Rod’s wrong this time

Sir: I am a rabid admirer of Rod Liddle and think he is the most sensible person on the planet. But his attitude to smoking has made him slip back a notch (‘Being anti-smoking damages your mental health’, 8 July). I loathe smoking — not for any ideological reason, not because I am a Nazi, not because of beliefs about health risks, but simply because tobacco smoke stinks.
Brian Willis
Bicton, Australia

The new news

Sir: Ian Katz says that the public increasingly doesn’t believe the news (‘Media culpa’, 8 July) but he fails to acknowledge the difference between traditional media and social media and the increasing impact of the latter on news. When there were but relatively few media outlets — a handful of national newspapers, TV and radio stations — people were forced to trust journalists. There simply was no other way to get the news or to understand its significance. Now that a smartphone gives access to untold points of view, it’s perfectly natural and sensible for people to ‘curate’ their own news and to try to take in as many views as possible.

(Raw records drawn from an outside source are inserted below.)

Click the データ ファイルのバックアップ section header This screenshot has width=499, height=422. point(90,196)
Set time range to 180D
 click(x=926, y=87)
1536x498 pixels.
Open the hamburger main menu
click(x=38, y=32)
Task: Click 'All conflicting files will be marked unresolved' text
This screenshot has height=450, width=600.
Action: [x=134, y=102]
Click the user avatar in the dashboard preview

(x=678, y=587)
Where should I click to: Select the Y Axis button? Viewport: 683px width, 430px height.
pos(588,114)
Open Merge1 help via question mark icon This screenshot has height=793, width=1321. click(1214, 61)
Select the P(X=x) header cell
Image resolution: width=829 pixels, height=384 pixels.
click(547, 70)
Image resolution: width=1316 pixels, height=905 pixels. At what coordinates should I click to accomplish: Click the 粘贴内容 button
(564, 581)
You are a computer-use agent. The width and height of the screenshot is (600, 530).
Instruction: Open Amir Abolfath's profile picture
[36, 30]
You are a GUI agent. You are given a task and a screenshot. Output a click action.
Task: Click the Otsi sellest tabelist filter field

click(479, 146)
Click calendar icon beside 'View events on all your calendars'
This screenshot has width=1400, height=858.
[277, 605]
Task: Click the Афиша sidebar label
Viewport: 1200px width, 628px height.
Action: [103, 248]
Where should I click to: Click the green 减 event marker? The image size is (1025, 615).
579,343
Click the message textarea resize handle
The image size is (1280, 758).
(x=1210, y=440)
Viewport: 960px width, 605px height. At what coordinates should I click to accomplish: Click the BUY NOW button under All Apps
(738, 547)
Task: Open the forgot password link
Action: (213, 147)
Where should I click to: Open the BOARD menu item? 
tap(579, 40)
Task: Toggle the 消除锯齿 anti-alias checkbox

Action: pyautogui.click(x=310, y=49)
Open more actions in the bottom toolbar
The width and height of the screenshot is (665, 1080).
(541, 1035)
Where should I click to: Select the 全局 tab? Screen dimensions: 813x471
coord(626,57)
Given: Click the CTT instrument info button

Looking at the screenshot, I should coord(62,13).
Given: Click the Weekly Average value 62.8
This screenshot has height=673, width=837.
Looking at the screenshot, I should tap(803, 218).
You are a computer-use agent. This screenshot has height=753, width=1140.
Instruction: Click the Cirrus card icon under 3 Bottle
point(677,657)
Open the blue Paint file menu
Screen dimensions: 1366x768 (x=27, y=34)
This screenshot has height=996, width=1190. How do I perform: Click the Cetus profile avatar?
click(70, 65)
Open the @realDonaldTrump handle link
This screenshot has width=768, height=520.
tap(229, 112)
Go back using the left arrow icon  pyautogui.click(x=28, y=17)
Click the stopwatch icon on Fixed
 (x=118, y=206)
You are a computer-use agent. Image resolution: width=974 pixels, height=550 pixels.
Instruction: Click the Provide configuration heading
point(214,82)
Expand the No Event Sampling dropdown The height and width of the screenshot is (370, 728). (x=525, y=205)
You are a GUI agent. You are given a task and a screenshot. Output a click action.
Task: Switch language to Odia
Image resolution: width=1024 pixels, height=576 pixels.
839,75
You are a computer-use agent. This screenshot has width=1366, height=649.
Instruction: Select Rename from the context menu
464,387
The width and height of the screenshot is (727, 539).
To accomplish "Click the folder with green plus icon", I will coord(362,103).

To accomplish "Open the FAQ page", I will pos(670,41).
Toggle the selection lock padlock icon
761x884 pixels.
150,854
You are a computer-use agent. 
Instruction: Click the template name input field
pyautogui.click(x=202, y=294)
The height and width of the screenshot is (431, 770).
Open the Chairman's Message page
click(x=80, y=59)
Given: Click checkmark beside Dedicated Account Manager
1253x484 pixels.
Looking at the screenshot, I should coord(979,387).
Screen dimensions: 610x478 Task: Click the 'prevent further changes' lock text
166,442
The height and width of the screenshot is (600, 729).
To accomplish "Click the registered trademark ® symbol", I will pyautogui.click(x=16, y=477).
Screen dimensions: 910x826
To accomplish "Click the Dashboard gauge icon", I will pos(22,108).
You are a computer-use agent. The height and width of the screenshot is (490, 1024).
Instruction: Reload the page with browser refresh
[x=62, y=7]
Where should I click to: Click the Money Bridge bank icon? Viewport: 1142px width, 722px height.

This is not about an increasing lack of faith in journalists. A structural change is taking place with regard to information flows and news analysis. In that sense, the traditional role of the news journalist is coming to an end.
Steffan Williams
Hammersmith, London

British borrowing


Sir: Those of your correspondents who propose restrictions on foreign ownership of British property, and others who propose similar restrictions on foreign ownership of businesses generally, should consider how to finance spending beyond our means. While there can be valid debate whether near confiscation from ‘the rich’ might fund current public spending within the country, the huge regular deficit on overseas current account can only be balanced by selling off our assets. Whereas we were once the world’s international investor, we are now a large borrower and many former investments have gone to fund politicians’ profligacy. That includes all chancellors since Ken Clarke. There you are — something in politics for which I can praise him.
Andrew Smith
Epping, Essex

Chelsea, actually

Sir: Having lived in southwest London for many years, and quite close to the Fulham Road, I can assure Tanya Gold that Bibendum is in fact in Chelsea (Food, 8 July). I would recommend Ziani’s for next time, as Taki does in the same edition.
Xavier Echevarria
London SW12

Northern Irish Tories

Sir: Jenny McCartney’s thoughtful article on the DUP avoids two important elements of Northern Irish politics (‘Put out the fires’, 8 July). The first point is that any party is a coalition, and there are Conservative MPs who make the DUP look moderate. The second and much more important point is that moderate right-of-centre pro-Union Northern Irish voters have very little choice but to vote DUP. Why does the Conservative party not field candidates in Ulster constituencies? It does in Welsh and Scottish ones, and there would be no better way to lance the boil of sectarian NI politics. True, they might not win many seats the first time, but over time they would, and it would give Northern Irish voters an equal opportunity with voters on this side of the Irish Sea to vote for or against the government of the UK. The government in Westminster is their government too. It is time they had a say in electing it.
John Nugée
New Malden

On Islamic law

Sir: I was pleased to read James Fergusson’s assessment of British sharia councils (‘Sharia for feminists, 1 July) and think such research should be more widely reported. Indeed sharia, and fiqh (Islamic jurisprudence) in general, are vast concepts that go well beyond simply ‘an eye for an eye’. Britons would benefit from learning about Islamic law in order to embrace its positive contribution to our country, and I eagerly await the publication of the government’s report.